TASK DESCRIPTION — Please output exactly the lines from the one containing "Select the Bereinigungs-Master wrench icon" through the last line of the records, both included.

DATASET ENTRIES —
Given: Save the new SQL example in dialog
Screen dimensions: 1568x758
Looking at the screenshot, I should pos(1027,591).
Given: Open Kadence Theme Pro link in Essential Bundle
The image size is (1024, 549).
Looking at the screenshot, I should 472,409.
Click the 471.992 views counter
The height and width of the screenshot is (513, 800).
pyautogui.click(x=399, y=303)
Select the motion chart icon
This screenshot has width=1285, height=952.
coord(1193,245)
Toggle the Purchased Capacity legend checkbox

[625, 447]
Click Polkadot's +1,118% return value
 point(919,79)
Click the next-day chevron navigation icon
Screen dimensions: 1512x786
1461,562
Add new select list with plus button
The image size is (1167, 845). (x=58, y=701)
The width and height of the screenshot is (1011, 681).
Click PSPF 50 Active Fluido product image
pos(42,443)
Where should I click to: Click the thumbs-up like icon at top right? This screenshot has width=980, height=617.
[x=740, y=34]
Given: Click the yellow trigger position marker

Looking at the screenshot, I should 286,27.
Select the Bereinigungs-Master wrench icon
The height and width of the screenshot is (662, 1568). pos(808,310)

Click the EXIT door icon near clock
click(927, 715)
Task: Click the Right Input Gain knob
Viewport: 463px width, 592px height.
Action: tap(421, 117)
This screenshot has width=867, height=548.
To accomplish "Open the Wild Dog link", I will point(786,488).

WRITTEN REPLY —
Select the Bereinigungs-Master wrench icon
The height and width of the screenshot is (662, 1568). pos(808,310)

Click the EXIT door icon near clock
click(927, 715)
Task: Click the Right Input Gain knob
Viewport: 463px width, 592px height.
Action: tap(421, 117)
This screenshot has width=867, height=548.
To accomplish "Open the Wild Dog link", I will point(786,488).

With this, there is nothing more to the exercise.